Bien qu’il soit difficile d’évaluer avec précision l’influence des néoconservateurs sur la politique et la culture états-unienne, on peut néanmoins supposer que l’élection de Reagan ne fut pas étrangère à la visibilité croissante des idées et discours néoconservateurs autant en ce qui a trait à la politique intérieure qu’à la politique extérieure. Cette influence fut encore plus immédiate dans la formulation de la vision stratégique et morale derrière la politique étrangère de George W. Bush. Certes, les néoconservateurs ont toujours eu un accès privilégié aux cercles officiels et ont régulièrement contribué à des publications à grand tirage comme Commentary, The Public Interest, The Wall Street Journal et le New York Times. Leurs monographies et rapports[62] ont aussi généré beaucoup de débats dans les sphères publiques et académiques et, quand ils ne faisaient pas eux-mêmes partie de l’administration, ils étaient régulièrement invités à la Maison-Blanche.

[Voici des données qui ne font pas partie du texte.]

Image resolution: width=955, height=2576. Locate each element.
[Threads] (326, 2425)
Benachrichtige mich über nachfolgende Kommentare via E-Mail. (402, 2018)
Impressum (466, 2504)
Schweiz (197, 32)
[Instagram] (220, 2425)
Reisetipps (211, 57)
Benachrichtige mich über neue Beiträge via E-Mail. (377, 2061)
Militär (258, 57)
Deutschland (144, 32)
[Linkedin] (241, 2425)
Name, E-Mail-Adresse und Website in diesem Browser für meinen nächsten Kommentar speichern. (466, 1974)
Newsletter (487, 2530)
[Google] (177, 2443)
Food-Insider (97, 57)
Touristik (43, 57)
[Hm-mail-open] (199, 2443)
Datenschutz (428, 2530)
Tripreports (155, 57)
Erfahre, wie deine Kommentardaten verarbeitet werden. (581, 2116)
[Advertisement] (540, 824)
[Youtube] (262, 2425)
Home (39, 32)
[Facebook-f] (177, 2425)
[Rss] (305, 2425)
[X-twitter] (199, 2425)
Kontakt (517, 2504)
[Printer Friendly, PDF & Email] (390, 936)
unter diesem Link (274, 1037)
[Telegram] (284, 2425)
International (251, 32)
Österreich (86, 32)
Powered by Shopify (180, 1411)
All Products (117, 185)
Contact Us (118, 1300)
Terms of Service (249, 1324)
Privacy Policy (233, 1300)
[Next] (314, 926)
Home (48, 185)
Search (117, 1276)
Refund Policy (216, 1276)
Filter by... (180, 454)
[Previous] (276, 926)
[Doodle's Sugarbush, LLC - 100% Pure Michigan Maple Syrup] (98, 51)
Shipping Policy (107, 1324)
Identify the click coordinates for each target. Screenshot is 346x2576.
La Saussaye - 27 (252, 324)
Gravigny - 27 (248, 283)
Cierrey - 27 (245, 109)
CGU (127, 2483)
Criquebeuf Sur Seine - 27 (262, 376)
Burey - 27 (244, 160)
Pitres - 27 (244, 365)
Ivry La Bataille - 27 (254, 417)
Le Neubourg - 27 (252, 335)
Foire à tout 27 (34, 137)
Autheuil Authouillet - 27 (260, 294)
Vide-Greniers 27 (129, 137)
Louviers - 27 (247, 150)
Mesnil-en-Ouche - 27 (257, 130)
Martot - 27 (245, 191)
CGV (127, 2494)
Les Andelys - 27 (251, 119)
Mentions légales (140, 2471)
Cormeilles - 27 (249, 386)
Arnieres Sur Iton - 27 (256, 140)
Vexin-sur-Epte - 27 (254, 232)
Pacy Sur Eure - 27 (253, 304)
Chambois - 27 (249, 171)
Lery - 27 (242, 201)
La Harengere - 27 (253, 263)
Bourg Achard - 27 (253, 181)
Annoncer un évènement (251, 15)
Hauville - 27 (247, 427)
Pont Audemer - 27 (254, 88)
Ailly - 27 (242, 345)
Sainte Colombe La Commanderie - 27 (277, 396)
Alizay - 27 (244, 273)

N’étant pas particulièrement hostiles à l’idée d’un État interventionniste, les néoconservateurs ont néanmoins su garder des liens étroits avec les élites financières et économiques, comme leur association durable avec l’American Enterprise Institute en témoigne. Globalement, leur stratégie a plutôt consisté en une conversion patiente des élites politiques et économiques à leurs idées. Commentateurs omniprésents et infatigables, les néoconservateurs ont certainement contribué à la revitalisation du Parti républicain au tournant des années 1980, en menant une offensive idéologique contre ce qu’ils appelaient la « nouvelle classe » et en ravivant l’inimitié envers l’Union soviétique. Née des contestations culturelles et politiques des années 1960, cette nouvelle classe a, selon les néoconservateurs, réussi à noyauter l’espace public en démocratisant l’accession aux partis politiques, dans ce cas particulier au Parti démocrate, et à étendre son influence pernicieuse dans les universités et les médias[63]. À tout le moins, les néoconservateurs ont contribué de manière notable au retour en force de la droite idéologique aux États-Unis.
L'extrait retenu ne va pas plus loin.